Indian physician, politician, journalist

Perumal Varadarajulu Naidu (4 June 1887 – 23 July 1957) was an Indian physician, politician, journalist and Indian independence activist. He was also the founder of The Indian Express, a major English-language daily, in 1932 in Madras. He was described as, "a distinguished labour leader, an eminent journalist, an ardent champion of the causes of handloom weavers, small-scale and cottage industries and a spirited advocate of interests of politically and socially disadvantaged sections of society".

== Early life ==

Varadarajulu Naidu was born into a Telugu Balija Naidu family of Rasipuram near Salem on 4 June 1887. His father Perumal Naidu was a rich landlord. He had his early education in Madras and trained as an Ayurvedic physician.

== Politics ==
Varadarajulu Naidu entered politics at an early age and joined the Indian National Congress. In 1917, he gave up medical practice. He participated in the Indian Home Rule Movement and was President of the Tamil Nadu Congress Committee at the time of the Cheranmahadevi school controversy.

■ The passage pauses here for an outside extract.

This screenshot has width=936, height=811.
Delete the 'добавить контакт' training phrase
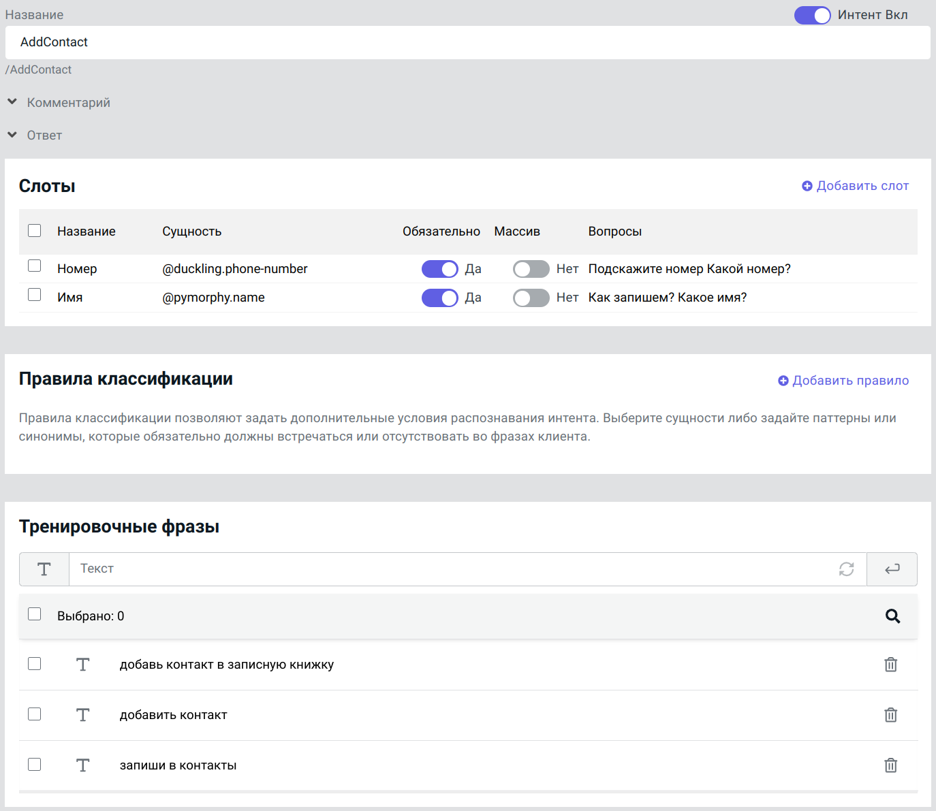[890, 715]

=== Cheranmadevi school controversy ===
Varadarajulu joined Periyar and Kalyanasundara Mudaliar and strongly opposed the practice of separate dining for Brahman and non-Brahman students in Shermadevi Gurukulam, a national school run by V. V. S. Aiyar. The issue was brought to the notice of Gandhi and Aiyar later resigned. When the Tamil Nadu Congress Committee met in April 1925 to discuss the issue, the recommendation of C. Rajagopalachari and Rajan that Congress should not interfere and that the school should instead be advised to eliminate the practice was swept aside. The resolution which prevented gradations of merit based on birth should not be observed by nationalist parties moved by Ramanathan passed. Rajagopalachari and six of his associates resigned from TNCC citing that caste prejudices could not be overcome by coercion. However, Varadarajulu Naidu stayed on in the Congress even as Periyar left the party.

=== Temple entry ===
In his later years, Varadarajulu Naidu actively participated in the temple-entry movements in Madras Presidency.

== Journalism ==
Varadarajulu started the weekly Tamil newspaper Tamil Nadu in 1925. In 1931, Varadarajulu Naidu started The Indian Express but had to sell off the newspaper within a year due to financial difficulties.

== Personal life ==
Naidu had three daughters and six sons. His eldest son, Krishnadas, died in June 2012. Three of his sons had served the Armed Forces. His son Balachandra was a World War 2 veteran, and spent more than 30 years as an officer in the Indian Army. His youngest son Dayanandan also retired in 1993 as a Colonel in the Indian Army. Naidu's son-in-law, K.L.K. Row, rose up to the level of Vice-Admiral in the Navy.